== Entrées extraites ==

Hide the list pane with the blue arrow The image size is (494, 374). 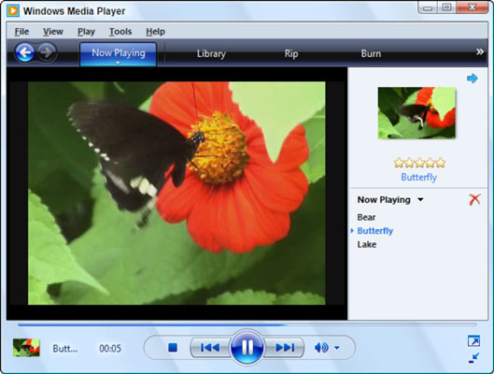click(472, 79)
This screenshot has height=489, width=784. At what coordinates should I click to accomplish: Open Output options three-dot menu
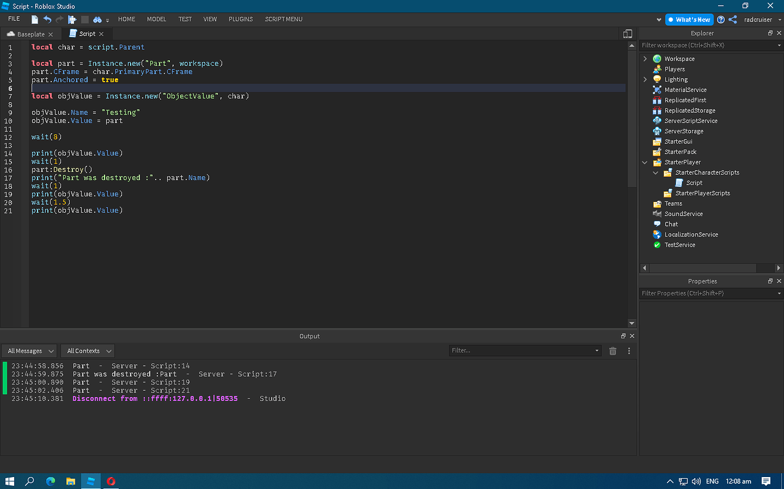coord(628,351)
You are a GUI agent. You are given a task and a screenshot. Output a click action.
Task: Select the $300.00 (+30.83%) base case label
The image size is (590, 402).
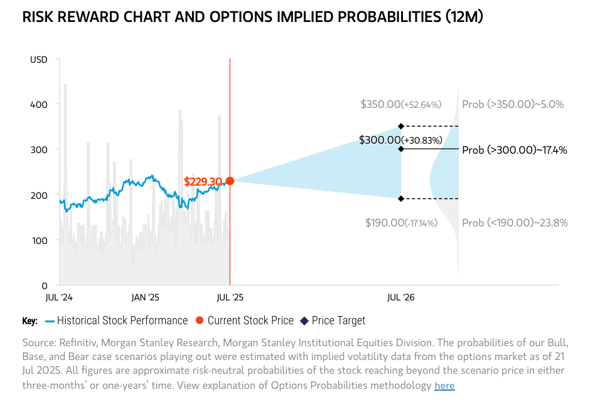tap(400, 140)

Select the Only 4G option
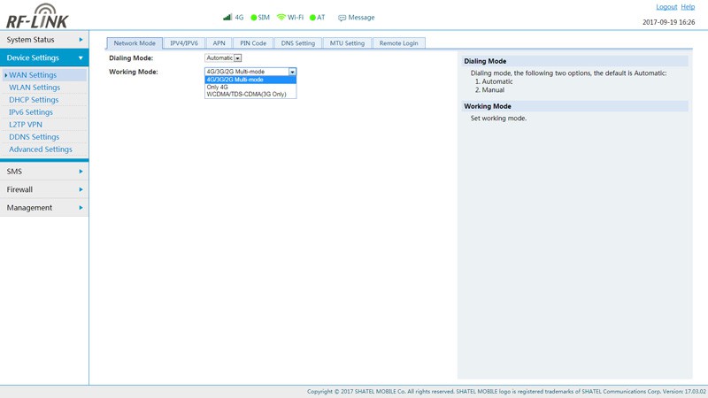click(x=218, y=87)
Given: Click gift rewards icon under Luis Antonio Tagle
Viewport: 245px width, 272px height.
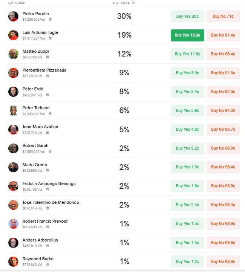Looking at the screenshot, I should click(x=50, y=38).
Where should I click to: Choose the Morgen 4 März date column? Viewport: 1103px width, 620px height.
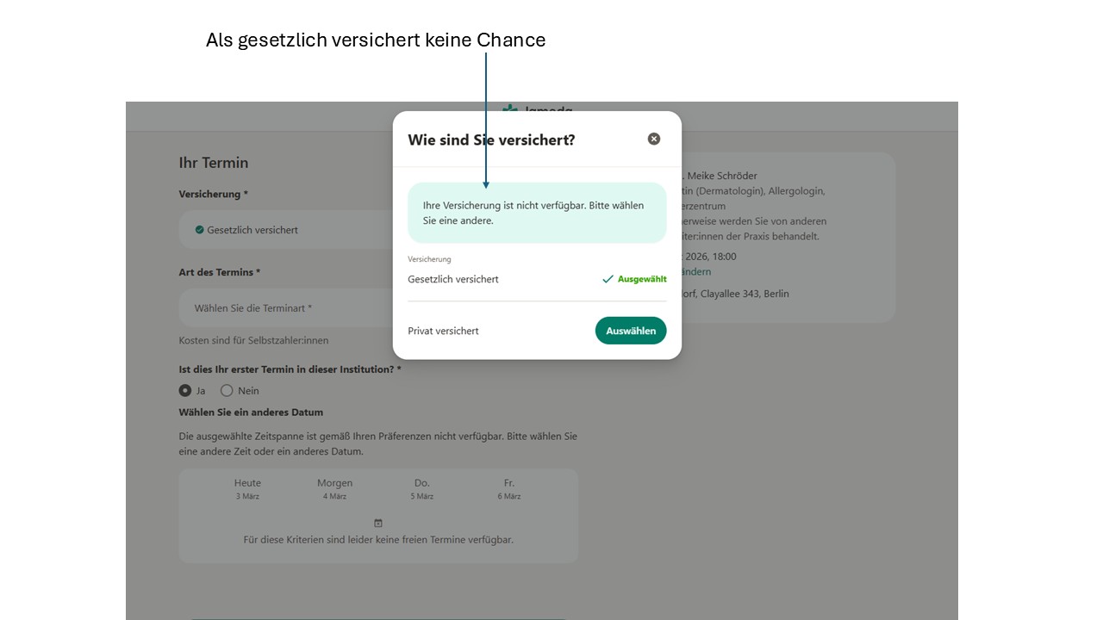tap(334, 488)
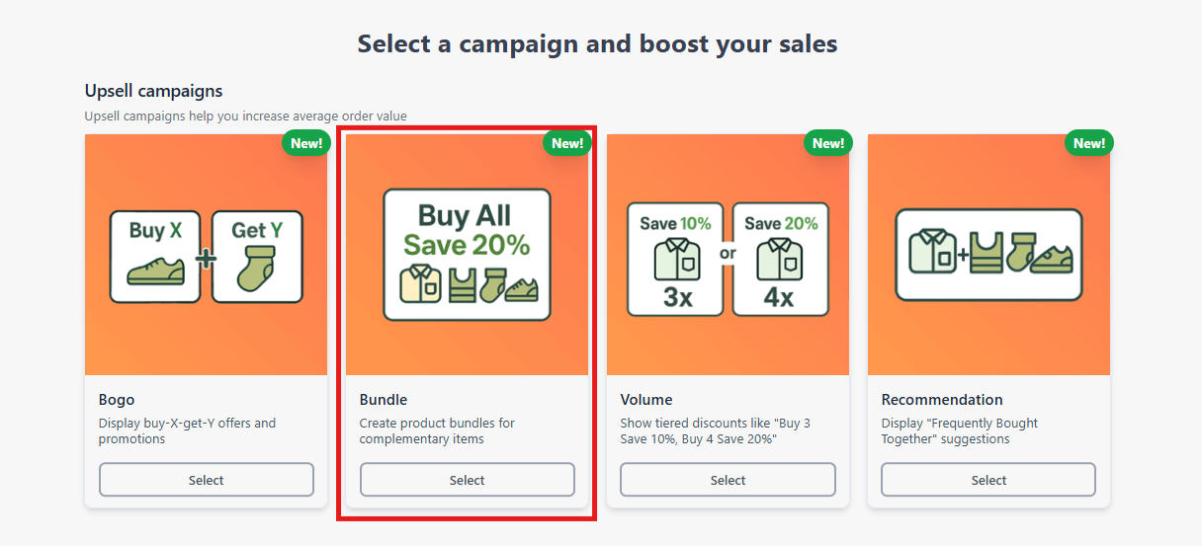Click the New! badge on Bundle card
The width and height of the screenshot is (1202, 546).
tap(567, 143)
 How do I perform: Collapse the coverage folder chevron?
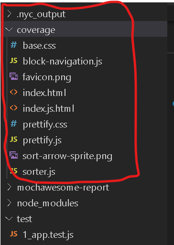(x=9, y=30)
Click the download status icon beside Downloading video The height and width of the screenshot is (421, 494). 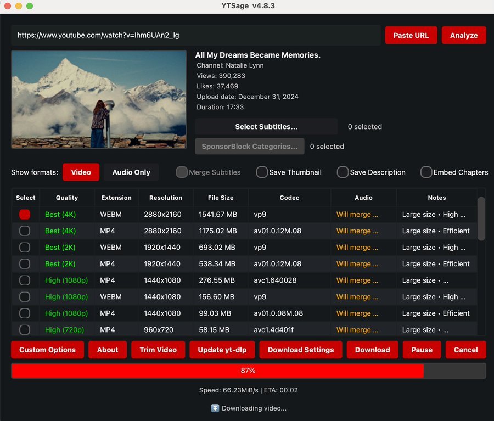(x=215, y=408)
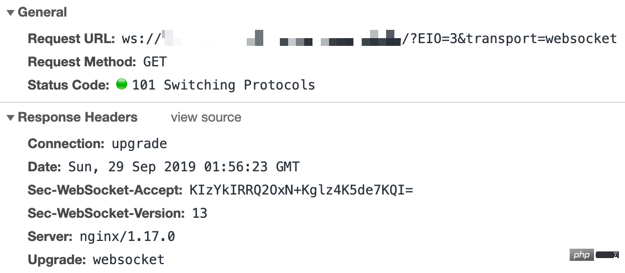
Task: Select the 101 Switching Protocols text
Action: [223, 85]
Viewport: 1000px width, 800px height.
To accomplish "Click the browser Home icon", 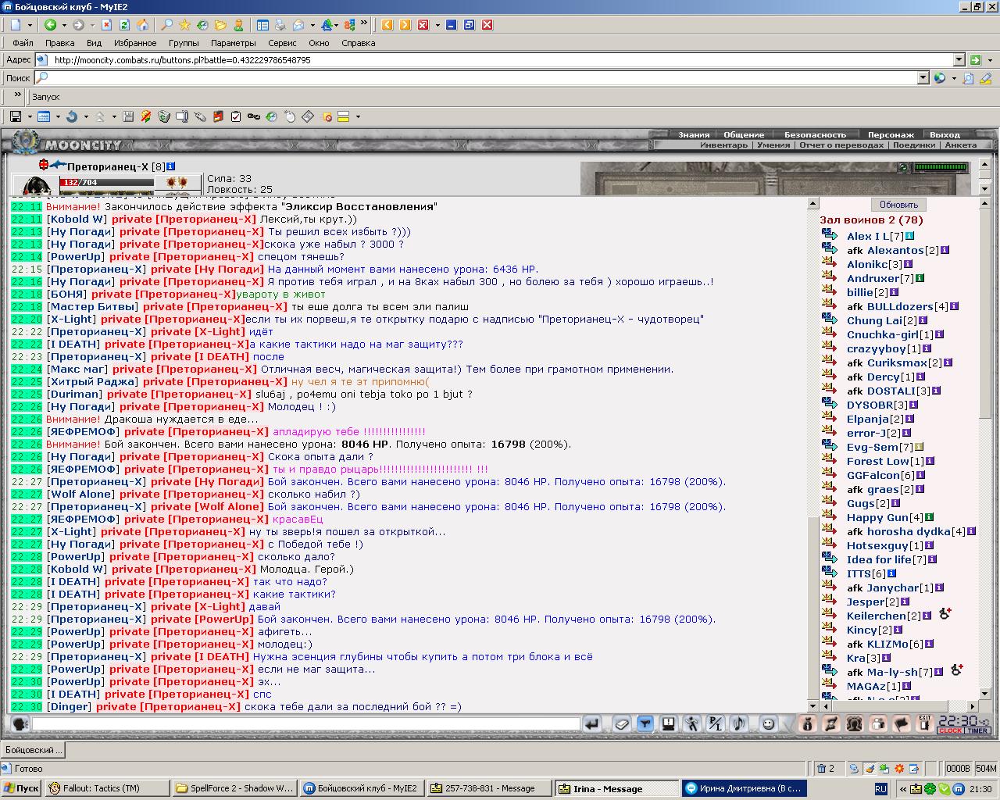I will point(142,25).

===

- Consigne -
Recopiez à l'identique les lignes ci-dessus en commençant par celle qui contient "Where should I" et en terminant par celle qui contient "(x=9, y=30)", ces deux lignes comprises. Omettez les images dans votre réponse.

- Réponse -
Where should I click to: Choose the Morgen 4 März date column? Viewport: 1103px width, 620px height.
tap(334, 488)
Click the New! badge on Bundle card
The width and height of the screenshot is (1202, 546).
tap(567, 143)
 How do I perform: Collapse the coverage folder chevron?
(x=9, y=30)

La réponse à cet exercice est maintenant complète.